* [Work required]:
What you need to produce from the material below is an exact transcription of the lines from the one with "Click the Adobe" through the one with "Task: Click the Adb Driver Installer box logo", both included, and no other line.

=======

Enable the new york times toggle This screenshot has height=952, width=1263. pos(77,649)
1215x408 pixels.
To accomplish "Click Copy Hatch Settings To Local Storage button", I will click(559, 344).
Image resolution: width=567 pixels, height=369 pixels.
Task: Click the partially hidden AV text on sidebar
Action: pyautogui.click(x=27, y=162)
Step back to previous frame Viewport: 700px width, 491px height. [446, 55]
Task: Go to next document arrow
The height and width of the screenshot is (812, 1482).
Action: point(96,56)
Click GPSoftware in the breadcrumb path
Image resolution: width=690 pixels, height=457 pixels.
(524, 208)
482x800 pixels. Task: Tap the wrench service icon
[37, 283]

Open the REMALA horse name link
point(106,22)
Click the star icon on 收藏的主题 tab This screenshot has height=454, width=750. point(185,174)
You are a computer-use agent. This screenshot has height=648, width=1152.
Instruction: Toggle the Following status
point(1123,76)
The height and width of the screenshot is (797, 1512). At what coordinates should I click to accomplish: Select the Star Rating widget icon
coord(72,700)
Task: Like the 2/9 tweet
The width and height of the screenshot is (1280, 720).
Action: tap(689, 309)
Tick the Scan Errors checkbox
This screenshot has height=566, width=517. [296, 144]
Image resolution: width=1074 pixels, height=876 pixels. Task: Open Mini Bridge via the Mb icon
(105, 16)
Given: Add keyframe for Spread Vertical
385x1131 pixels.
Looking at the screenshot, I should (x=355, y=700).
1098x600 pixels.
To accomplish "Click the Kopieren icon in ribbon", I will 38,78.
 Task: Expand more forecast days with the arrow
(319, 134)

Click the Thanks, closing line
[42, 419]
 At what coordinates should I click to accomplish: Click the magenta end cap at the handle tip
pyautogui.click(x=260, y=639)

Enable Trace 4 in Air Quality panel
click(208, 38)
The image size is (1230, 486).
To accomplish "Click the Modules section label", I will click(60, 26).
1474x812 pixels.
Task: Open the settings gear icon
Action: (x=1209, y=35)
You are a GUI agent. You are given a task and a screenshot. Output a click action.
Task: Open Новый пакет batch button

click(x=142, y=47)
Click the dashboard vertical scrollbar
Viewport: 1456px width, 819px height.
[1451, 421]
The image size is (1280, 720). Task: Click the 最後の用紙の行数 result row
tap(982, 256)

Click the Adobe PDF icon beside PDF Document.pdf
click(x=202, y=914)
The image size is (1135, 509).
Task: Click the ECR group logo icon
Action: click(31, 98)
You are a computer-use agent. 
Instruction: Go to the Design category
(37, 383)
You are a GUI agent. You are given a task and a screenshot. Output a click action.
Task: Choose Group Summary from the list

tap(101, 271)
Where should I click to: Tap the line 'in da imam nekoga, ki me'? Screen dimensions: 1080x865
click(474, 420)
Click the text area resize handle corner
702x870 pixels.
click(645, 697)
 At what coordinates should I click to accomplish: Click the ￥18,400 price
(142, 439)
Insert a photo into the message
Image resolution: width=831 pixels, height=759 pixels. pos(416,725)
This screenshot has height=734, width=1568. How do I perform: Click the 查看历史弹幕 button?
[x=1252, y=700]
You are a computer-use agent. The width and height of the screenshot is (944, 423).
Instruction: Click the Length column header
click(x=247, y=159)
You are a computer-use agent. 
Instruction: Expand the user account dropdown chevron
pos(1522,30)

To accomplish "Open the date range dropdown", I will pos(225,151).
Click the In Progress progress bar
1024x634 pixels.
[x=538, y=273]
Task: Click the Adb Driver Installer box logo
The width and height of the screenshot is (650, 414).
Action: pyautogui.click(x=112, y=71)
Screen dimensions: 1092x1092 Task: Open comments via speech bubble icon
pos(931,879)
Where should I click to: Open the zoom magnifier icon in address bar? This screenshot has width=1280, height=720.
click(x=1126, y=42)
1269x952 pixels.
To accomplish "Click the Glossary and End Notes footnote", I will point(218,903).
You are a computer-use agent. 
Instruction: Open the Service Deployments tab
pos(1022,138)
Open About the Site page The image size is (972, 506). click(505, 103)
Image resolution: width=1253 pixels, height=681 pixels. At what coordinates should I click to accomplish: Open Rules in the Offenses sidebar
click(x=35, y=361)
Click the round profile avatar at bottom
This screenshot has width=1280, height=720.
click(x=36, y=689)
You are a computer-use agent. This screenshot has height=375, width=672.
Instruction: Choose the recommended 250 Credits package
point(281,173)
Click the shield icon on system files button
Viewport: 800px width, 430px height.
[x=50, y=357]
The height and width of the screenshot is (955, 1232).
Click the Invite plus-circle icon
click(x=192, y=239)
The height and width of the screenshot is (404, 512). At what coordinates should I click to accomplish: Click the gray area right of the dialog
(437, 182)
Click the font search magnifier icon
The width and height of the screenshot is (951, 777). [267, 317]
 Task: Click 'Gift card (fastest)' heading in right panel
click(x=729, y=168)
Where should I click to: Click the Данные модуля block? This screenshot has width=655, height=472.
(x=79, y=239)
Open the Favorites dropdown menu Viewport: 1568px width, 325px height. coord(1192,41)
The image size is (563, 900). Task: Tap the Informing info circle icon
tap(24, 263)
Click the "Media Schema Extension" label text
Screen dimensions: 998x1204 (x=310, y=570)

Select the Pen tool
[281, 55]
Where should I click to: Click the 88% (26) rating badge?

=======

* [Expected output]:
Click the Adobe PDF icon beside PDF Document.pdf
click(x=202, y=914)
The image size is (1135, 509).
Task: Click the ECR group logo icon
Action: click(31, 98)
You are a computer-use agent. 
Instruction: Go to the Design category
(37, 383)
You are a GUI agent. You are given a task and a screenshot. Output a click action.
Task: Choose Group Summary from the list

tap(101, 271)
Where should I click to: Tap the line 'in da imam nekoga, ki me'? Screen dimensions: 1080x865
click(474, 420)
Click the text area resize handle corner
702x870 pixels.
click(645, 697)
 At what coordinates should I click to accomplish: Click the ￥18,400 price
(142, 439)
Insert a photo into the message
Image resolution: width=831 pixels, height=759 pixels. pos(416,725)
This screenshot has height=734, width=1568. How do I perform: Click the 查看历史弹幕 button?
[x=1252, y=700]
You are a computer-use agent. The width and height of the screenshot is (944, 423).
Instruction: Click the Length column header
click(x=247, y=159)
You are a computer-use agent. 
Instruction: Expand the user account dropdown chevron
pos(1522,30)

To accomplish "Open the date range dropdown", I will pos(225,151).
Click the In Progress progress bar
1024x634 pixels.
[x=538, y=273]
Task: Click the Adb Driver Installer box logo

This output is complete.